SEC probes if Ethereum is security as ‘final battle’ looms

Each day, Coinrule will run through the state of the digital assets market for Blockbeat, your home for news, analysis, opinion and commentary on blockchain and digital assets.

In reference to computer games, there is a concept of the ‘final boss’ in crypto folklore. For crypto, the ‘final boss’ is the government. The SEC’s decision to issue subpoenas to crypto companies are an attempt by the agency to classify Ethereum as a security and therefore put it under its jurisdiction. SEC Head Gary Gensler may well see this as the final chance to keep the ‘genie’ of decentralised finance in the bottle by severely increasing the regulatory risk for crypto projects.
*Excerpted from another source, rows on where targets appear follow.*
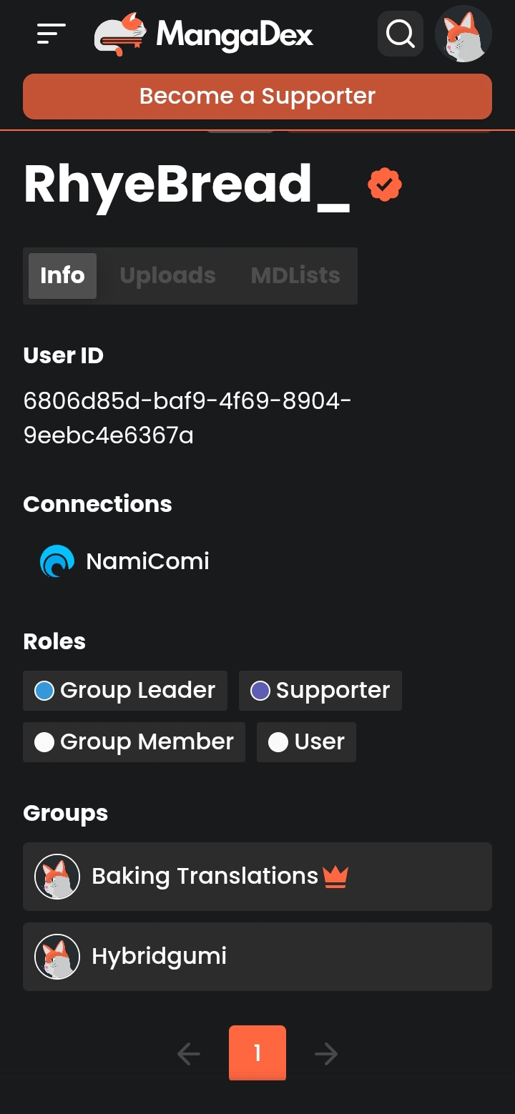Open the user avatar menu
The image size is (515, 1114).
464,34
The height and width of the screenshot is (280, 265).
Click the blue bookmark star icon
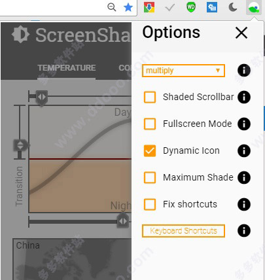[x=128, y=8]
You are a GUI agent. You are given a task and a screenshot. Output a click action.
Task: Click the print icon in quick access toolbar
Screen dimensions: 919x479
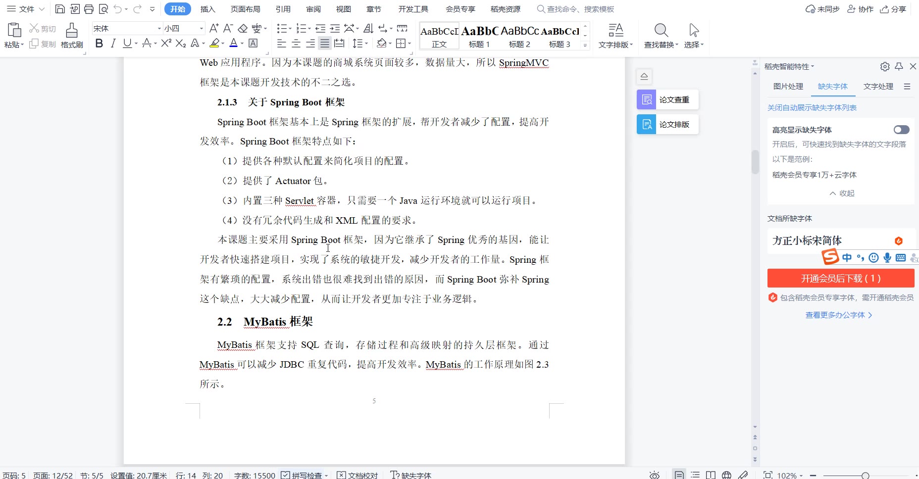(89, 9)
The main case centres around Ethereum’s transition to a ‘Proof-of-Stake’ consensus algorithm. According to the archaic rules of the so-called Howey Test, the promise of returns makes ETH the asset now resemble an investment contract too closely.
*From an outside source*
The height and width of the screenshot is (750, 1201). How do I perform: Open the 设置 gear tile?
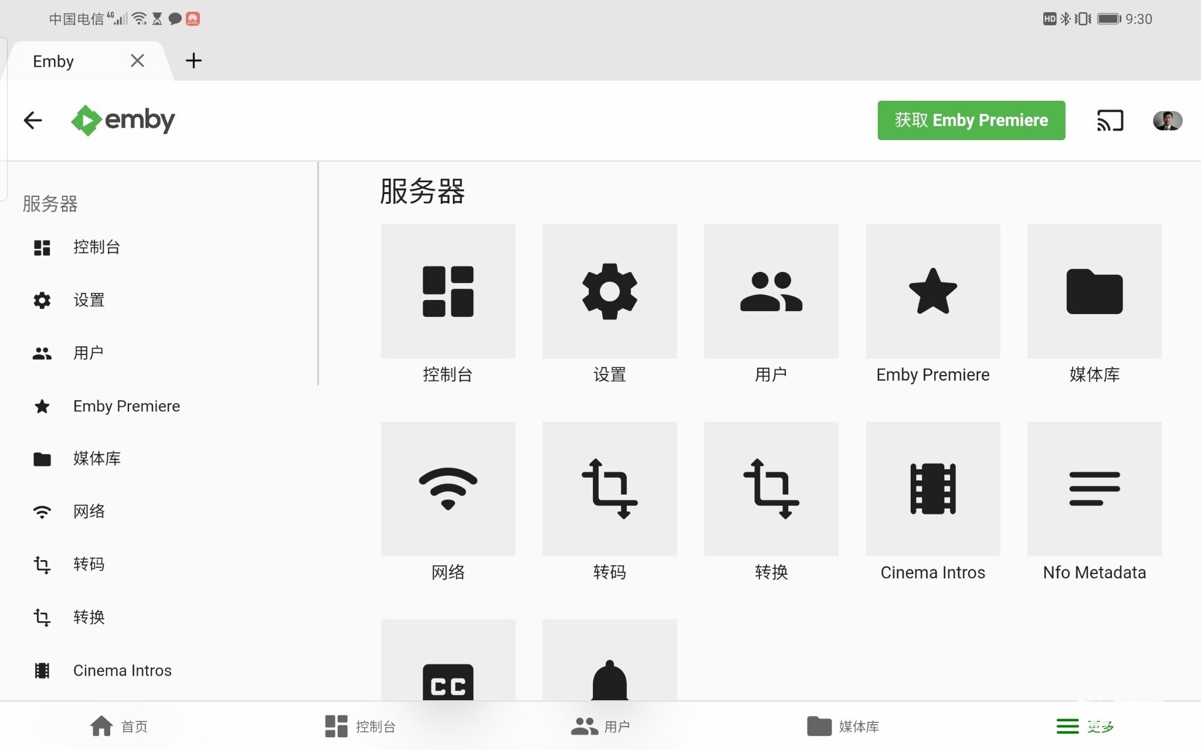[609, 291]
Does the case have legs? The SEC’s legal track record against crypto companies is poor. Only last week, a federal judge in Utah said that the SEC abused its authority in a crypto case. Purely on the merit of the Howey Test, the SEC could have a point. But wider questions arise: should a legal framework from 1945 determine the course of an entirely new type of technology? Blockchains will enable a fundamental transformation of financial markets. It’s not technology but regulations that have to adapt to a new world. Even in the unlikely case that the SEC wins, crypto entrepreneurs would simply avoid the United States, a Pyrrhic victory.